For the first time, Martha noticed a woman standing beside the doctor. She was tall, fit, and completely inoffensive in every way, from her neat and professional hairstyle to her earth tone pencil skirt and sweater blouse. She inclined her head when the doctor said her name and smiled, revealing a set of perfectly straight, white teeth.
“Hello, ma’am,” Doctor Meng said. “You and I are scheduled to meet once a week for two hours every Friday afternoon. My offices are located on the fifth floor. You can, of course, schedule more meetings with me with the approval of your rehabilitation leader.”
“I’m not suicidal,” Martha blurted bluntly. Doctor Meng blinked, but Martha plowed ahead. “I wasn’t trying to kill myself. I just wanted to see…if it was true.”
Doctor Meng smiled again. “That’s good. But I’m not here because we thought you were suicidal. All newly aware androids are required to undergo extensive counseling throughout their transitions and beyond. It’s standard procedure.”
“Oh. How many…how many others are there?” Martha asked. “I mean, other…newly aware androids?”
Doctor Meng hesitated for a second, and Martha’s mind struggled with the concept that she was the only android left active. Logically, she couldn’t be the only one, right?

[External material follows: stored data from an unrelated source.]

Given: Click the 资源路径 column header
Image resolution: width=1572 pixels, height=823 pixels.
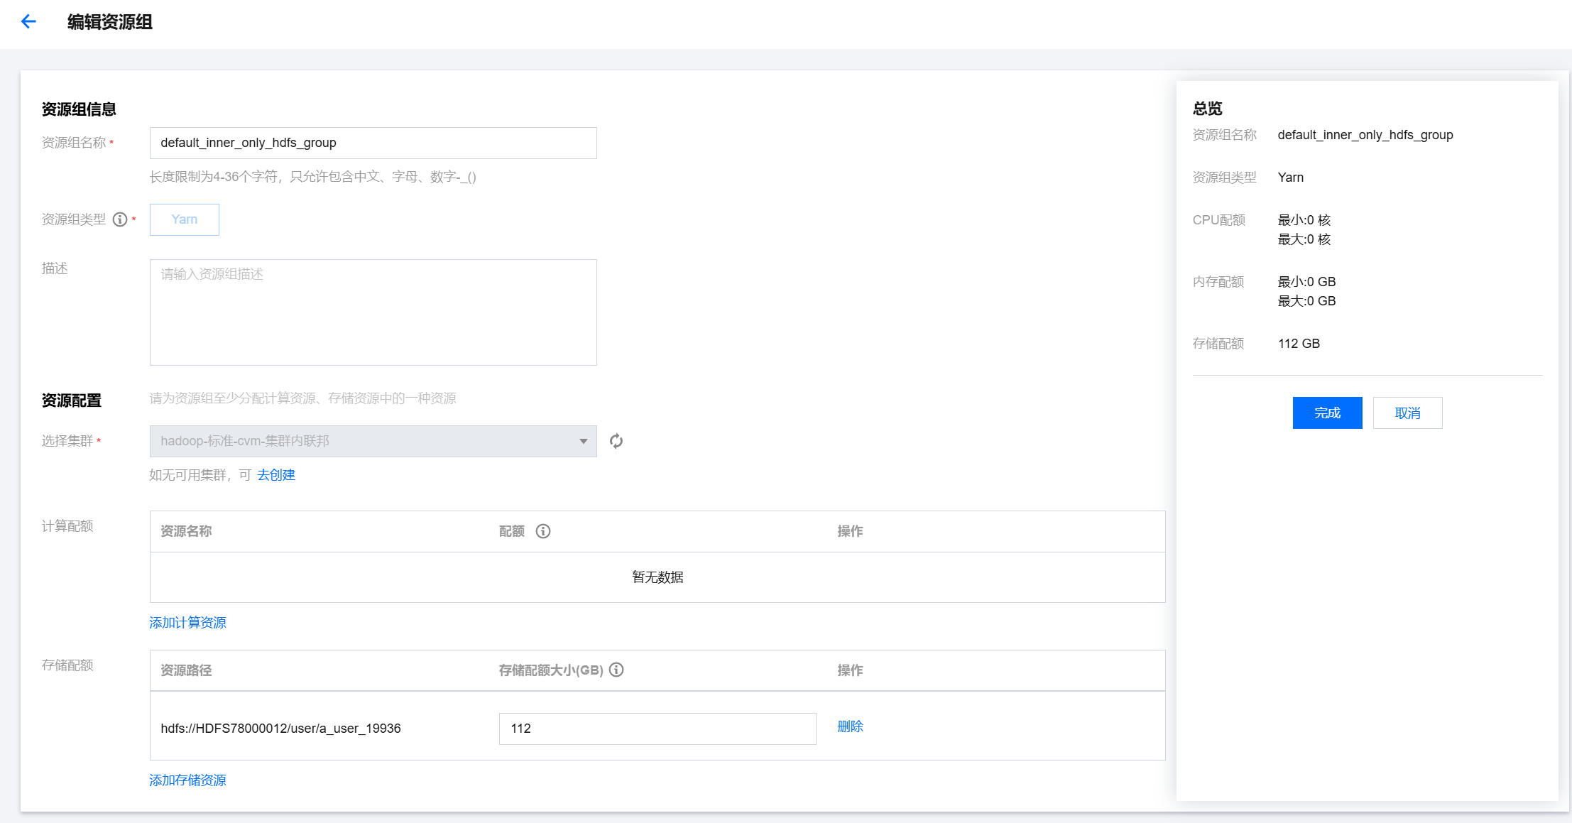Looking at the screenshot, I should click(186, 670).
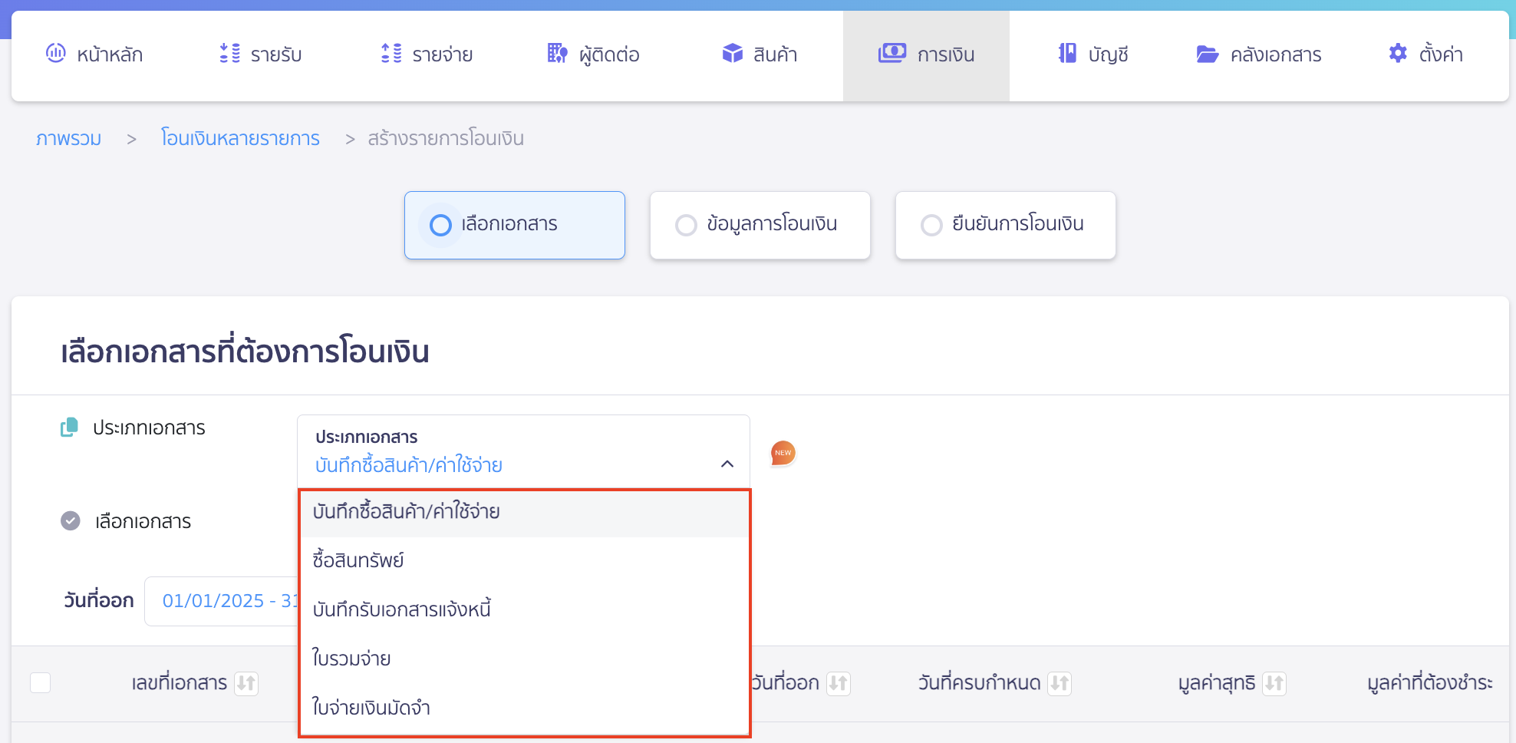This screenshot has width=1516, height=743.
Task: Switch to the การเงิน tab
Action: tap(926, 54)

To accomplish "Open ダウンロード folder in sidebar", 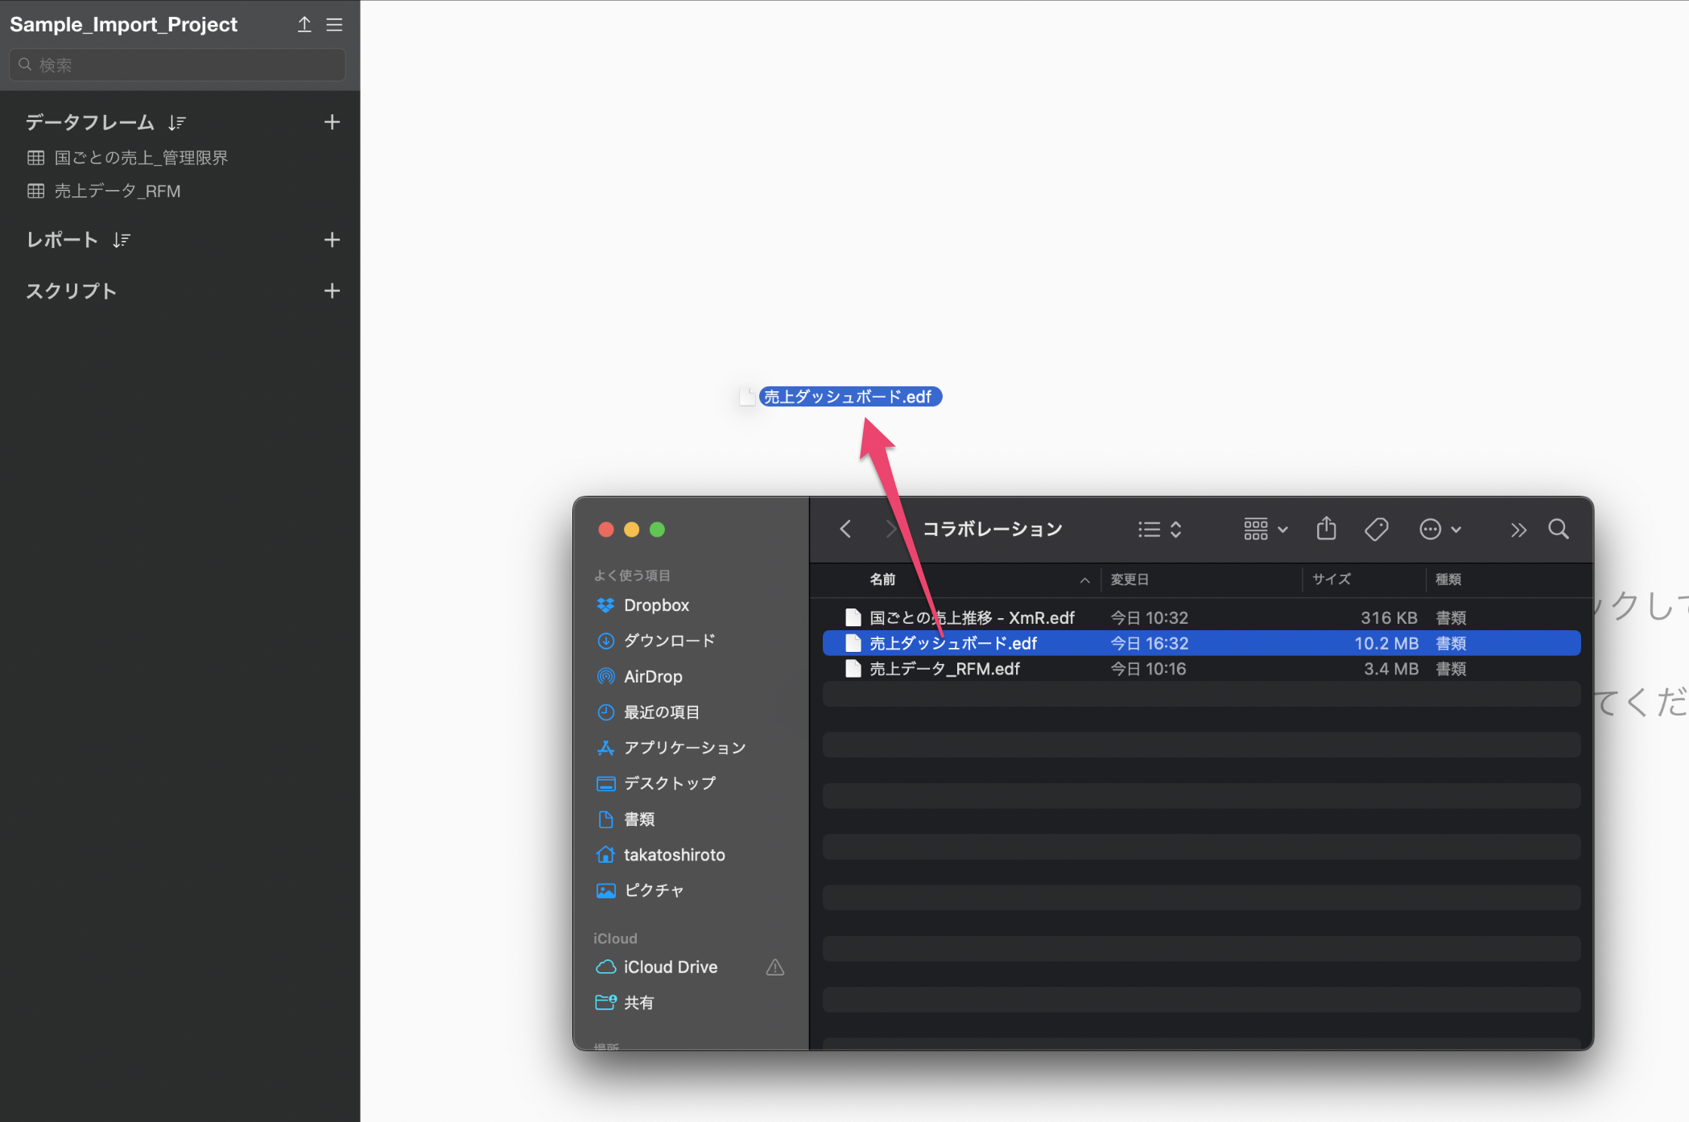I will tap(669, 641).
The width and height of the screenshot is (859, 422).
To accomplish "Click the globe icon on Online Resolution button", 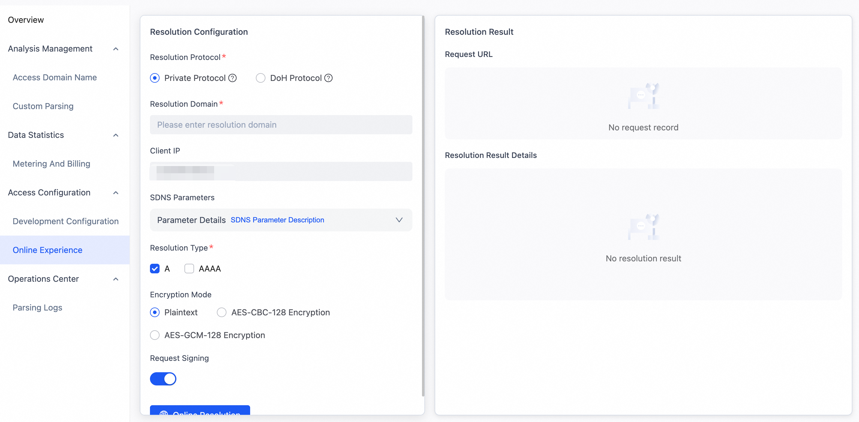I will 164,413.
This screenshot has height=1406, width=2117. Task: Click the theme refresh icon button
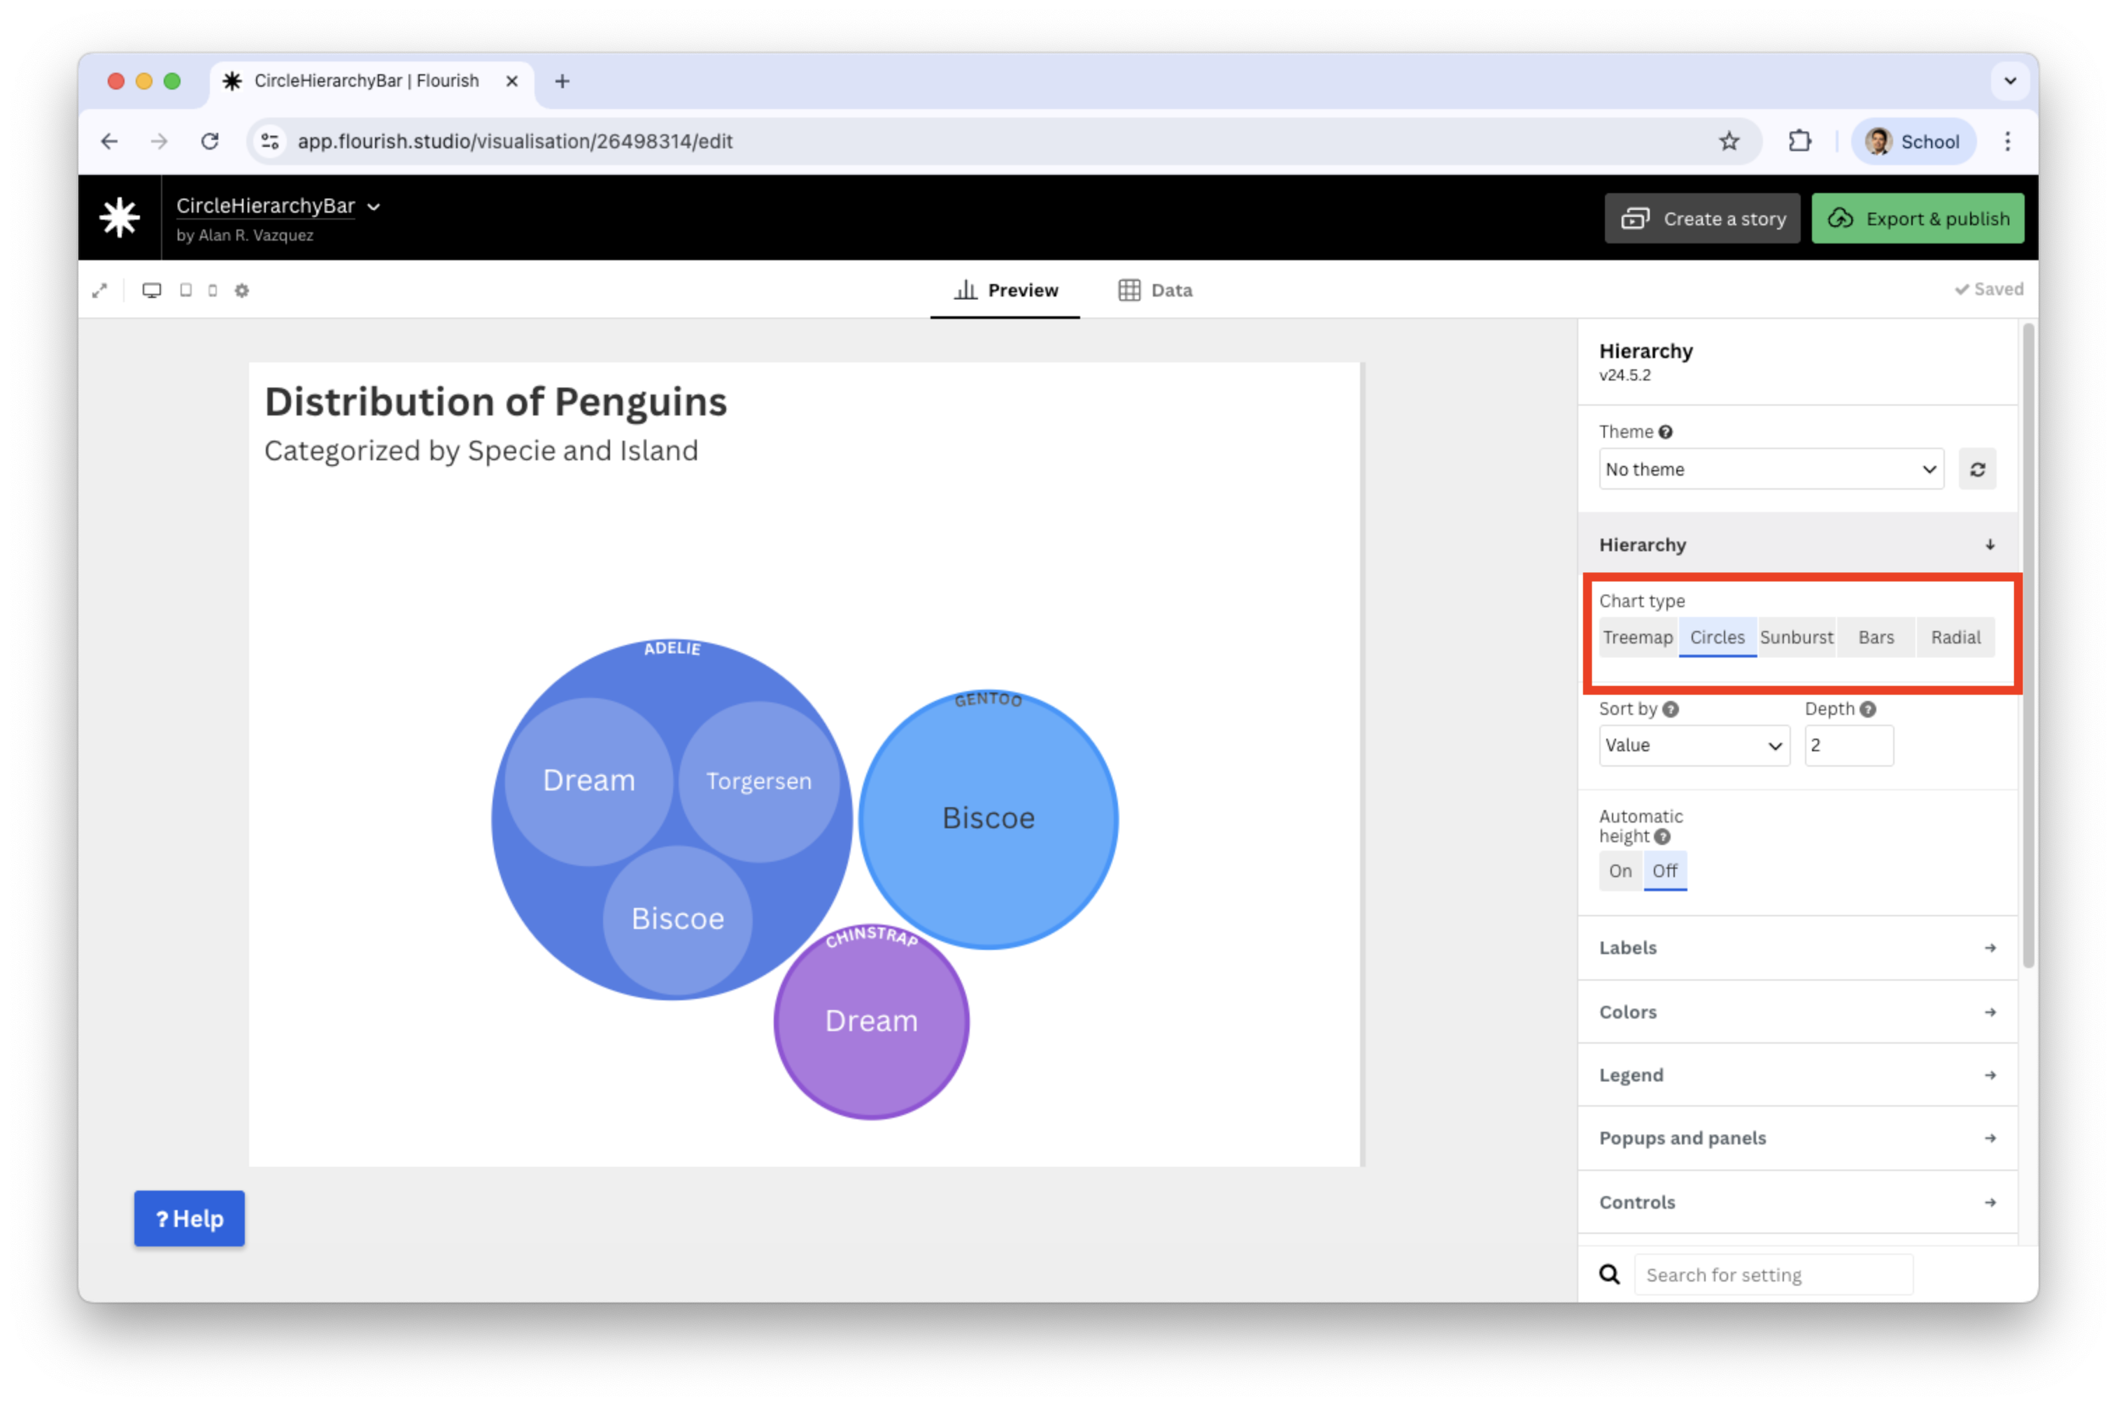1977,469

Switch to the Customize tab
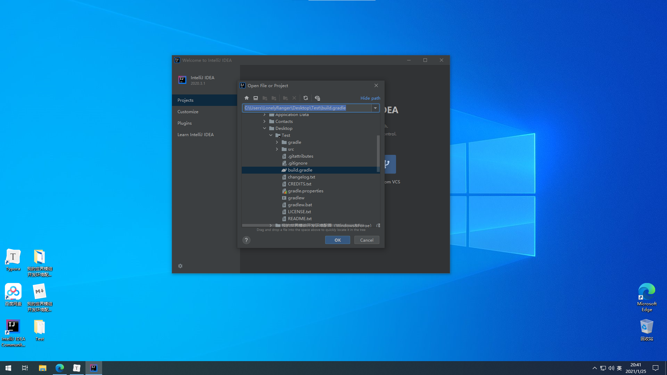point(188,111)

There were standard procedures. You couldn’t make standard procedures unless there were multiple cases.
“We generally don’t encourage newly awares to associate with other androids right away,” Doctor Meng finally said. “However, there are more. We are getting better at locating possible androids, but given the complexity of android technology, we may never know how many humans were replaced with android units. Of the ones like you, there are probably hundreds in the nation. Thousands across the globe.”
“Like me?”
“Pedestrian. Non-combat oriented and safe to exist.”
“And the others? The…combat oriented androids?”
“You don’t need to worry about those.”